🎢 AI's Dark Winter Rollercoaster
Part 2 of 3: The two AI winters and how the industry became an embarrassment (and almost taboo)
Hey friends 👋
This is Part 2 of my mini-series on the history of AI. If you missed Part 1 last week, you can still read it here.
Enjoy,
– Fawzi
Today’s Edition
Main Story: AI’s Dark Winter Rollercoaster
Stories of the week: Meta Connect announcements, big changes at OpenAI
Bonus: A giveaway from NVIDIA
Read Part 1: Sparks of Intelligence
Part 2: AI’s Dark Winter Rollercoaster
“Don’t make promises you can’t keep” is timeless advice.
Unfortunately, the AI researchers of the 1950s made ambitious promises and DARPA said “take my money” without hesitation.

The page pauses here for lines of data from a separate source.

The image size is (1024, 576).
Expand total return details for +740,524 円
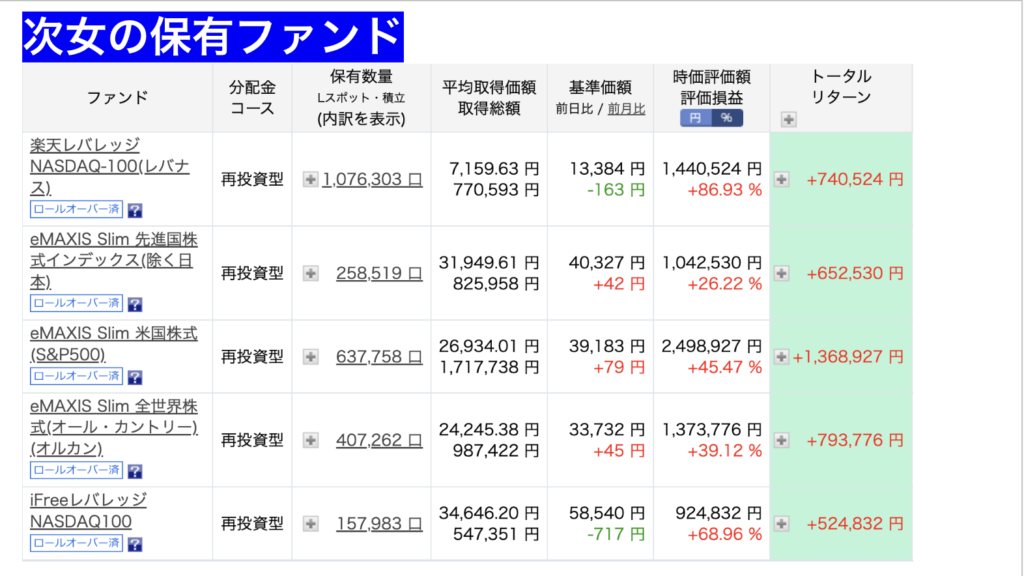[782, 179]
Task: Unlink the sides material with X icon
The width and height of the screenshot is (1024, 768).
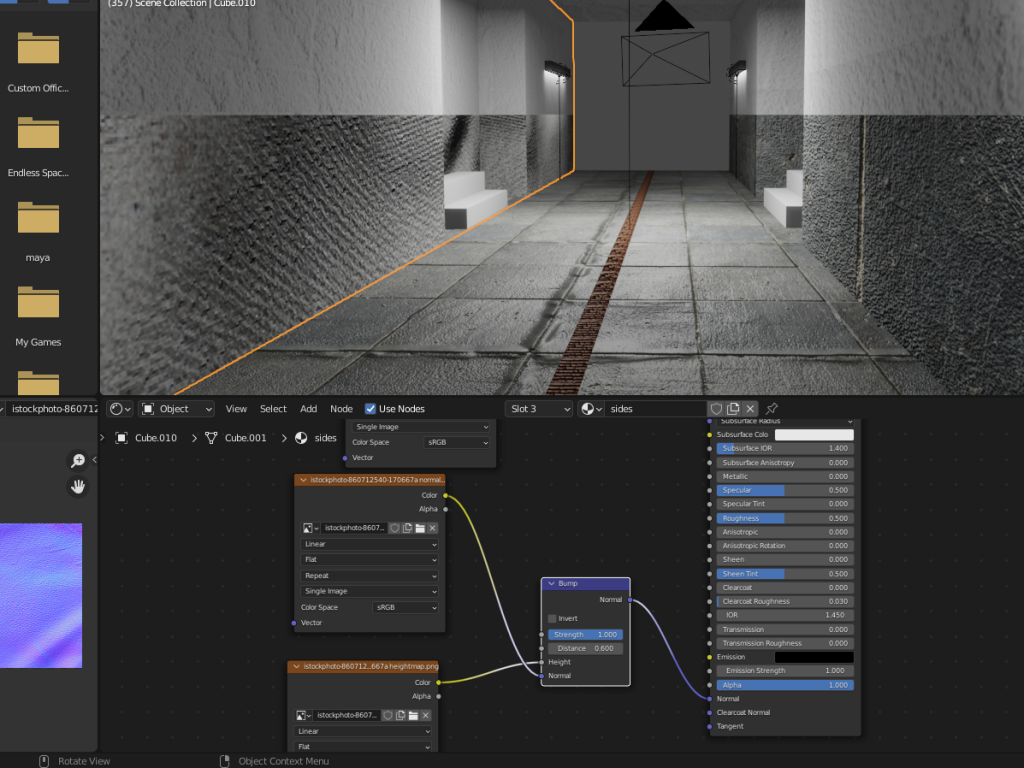Action: click(750, 409)
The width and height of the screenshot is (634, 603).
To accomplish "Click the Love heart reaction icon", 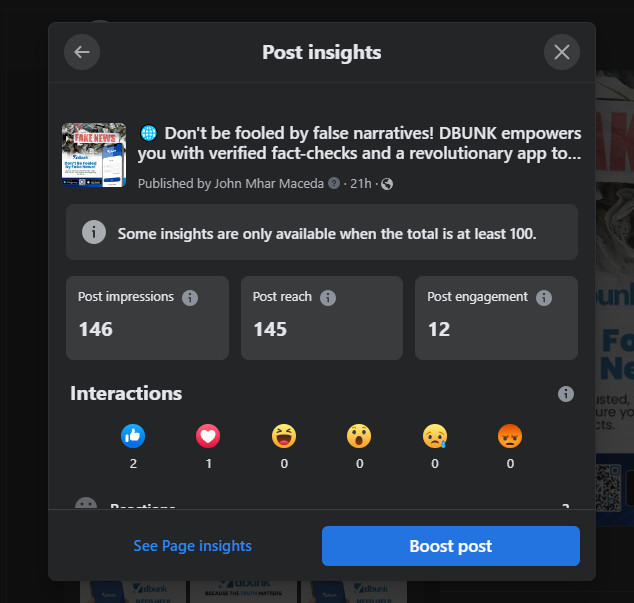I will [x=208, y=436].

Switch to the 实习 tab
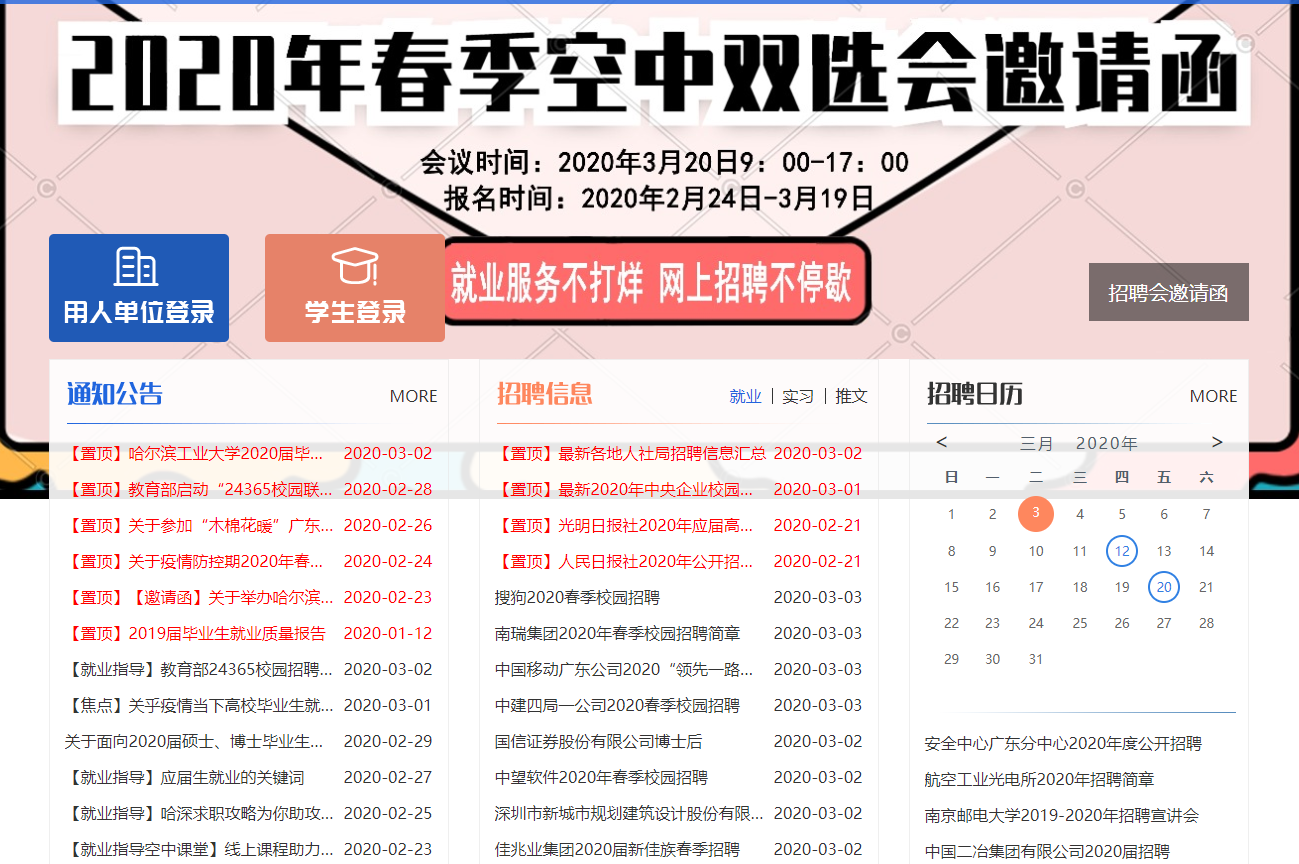[797, 395]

“Machines will be capable, within twenty years, of doing any work a man can do.”
– Herbert A. Simon in 1958
“From three to eight years we will have a machine with the general intelligence of an average human being.”
– Marvin Minsky in 1970
But the ALPAC report (1966) and Lighthill report (1973) highlighted how the AI field failed to live up to its promises after spending millions of dollars over 20 years of research and experimentation.
The First AI Winter
J.C.R. Licklider, head of DARPA’s Information Processing Techniques Office, initially wanted to “fund people, not projects”. In other words, he gave computer scientists like Marvin Minsky and Herbert Simon the freedom to spend research funds however they wanted.
After underwhelming results, DARPA modified its funding strategy.
"Many researchers were caught up in a web of increasing exaggeration. Their initial promises to DARPA had been much too optimistic. Of course, what they delivered stopped considerably short of that. But they felt they couldn't in their next proposal promise less than in the first one, so they promised more”
Hans Moravec to Daniel Crevier, AI researcher and author of “AI: The Tumultuous History of the Search for Artificial Intelligence”
Funding moved towards projects with immediate military applications. This dried up funding for many AI research projects, forcing some computer scientists to abandon the field altogether.
Another source of breakdown in the field was a division between two schools of thought on how to build AI systems:
Symbolic AI (aka the “top-down approach”) advocated for the use of rules, symbols, and logic to explicitly program intelligent systems. Decision trees and expert systems are examples of this approach.
Connectionist AI (aka the “bottom-up approach”) promoted the idea of letting machines learn from data and identify their own patterns, instead of explicit programming. This area was focused on machine learning, neural networks, and deep learning.
Just like Drake and Kendrick Lamar in 2024, there was beef between Marvin Minsky, who advocated for Symbolic AI, and Frank Rosenblatt who promoted the Connectionist approach.
The debate was so intense that Marvin Minsky, along with Seymour Papert, published a book called Perceptrons (1969) where he criticized Rosenblatt’s work on perceptrons, a type of neural network used for image classification tasks. How savage.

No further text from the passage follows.